What to do ▸ Give back an exact copy of the lines in the records below, from the line that has "You are a computer-use agent." through the line that has "Task: Click into the Bank Name input field", and nothing besides.
*** Data for the task ***
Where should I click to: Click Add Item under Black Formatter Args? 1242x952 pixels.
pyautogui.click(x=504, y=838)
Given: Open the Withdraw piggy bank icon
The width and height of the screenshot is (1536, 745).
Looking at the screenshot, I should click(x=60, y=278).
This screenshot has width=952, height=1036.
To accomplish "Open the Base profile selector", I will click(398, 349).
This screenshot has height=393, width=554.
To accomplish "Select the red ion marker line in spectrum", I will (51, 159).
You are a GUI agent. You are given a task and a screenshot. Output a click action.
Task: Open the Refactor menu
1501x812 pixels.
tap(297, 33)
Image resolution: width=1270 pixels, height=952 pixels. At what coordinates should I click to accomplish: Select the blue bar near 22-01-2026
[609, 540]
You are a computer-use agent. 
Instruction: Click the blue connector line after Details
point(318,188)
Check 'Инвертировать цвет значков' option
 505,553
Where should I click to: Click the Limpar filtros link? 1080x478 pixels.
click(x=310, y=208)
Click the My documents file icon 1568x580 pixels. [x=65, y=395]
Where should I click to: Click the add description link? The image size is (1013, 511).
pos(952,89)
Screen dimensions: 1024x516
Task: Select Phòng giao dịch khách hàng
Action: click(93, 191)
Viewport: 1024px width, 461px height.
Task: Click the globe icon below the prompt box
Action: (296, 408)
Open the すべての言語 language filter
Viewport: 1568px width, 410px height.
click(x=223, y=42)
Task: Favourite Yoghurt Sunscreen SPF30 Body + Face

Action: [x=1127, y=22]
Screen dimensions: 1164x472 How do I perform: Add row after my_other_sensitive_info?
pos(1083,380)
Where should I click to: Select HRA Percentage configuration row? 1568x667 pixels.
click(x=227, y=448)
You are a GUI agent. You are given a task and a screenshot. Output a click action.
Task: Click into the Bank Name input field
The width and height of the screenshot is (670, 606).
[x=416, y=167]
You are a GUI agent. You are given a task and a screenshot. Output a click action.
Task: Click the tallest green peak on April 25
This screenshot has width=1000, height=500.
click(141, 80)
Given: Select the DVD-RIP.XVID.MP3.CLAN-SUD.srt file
*** End of Data for the task ***
Written solution ▸
You are a computer-use agent. 
Instruction: Click the blue connector line after Details
point(318,188)
Check 'Инвертировать цвет значков' option
 505,553
Where should I click to: Click the Limpar filtros link? 1080x478 pixels.
click(x=310, y=208)
Click the My documents file icon 1568x580 pixels. [x=65, y=395]
Where should I click to: Click the add description link? The image size is (1013, 511).
pos(952,89)
Screen dimensions: 1024x516
Task: Select Phòng giao dịch khách hàng
Action: click(93, 191)
Viewport: 1024px width, 461px height.
Task: Click the globe icon below the prompt box
Action: (296, 408)
Open the すべての言語 language filter
Viewport: 1568px width, 410px height.
click(x=223, y=42)
Task: Favourite Yoghurt Sunscreen SPF30 Body + Face

Action: [x=1127, y=22]
Screen dimensions: 1164x472 How do I perform: Add row after my_other_sensitive_info?
pos(1083,380)
Where should I click to: Select HRA Percentage configuration row? 1568x667 pixels.
click(x=227, y=448)
You are a GUI agent. You are given a task and a screenshot. Output a click action.
Task: Click into the Bank Name input field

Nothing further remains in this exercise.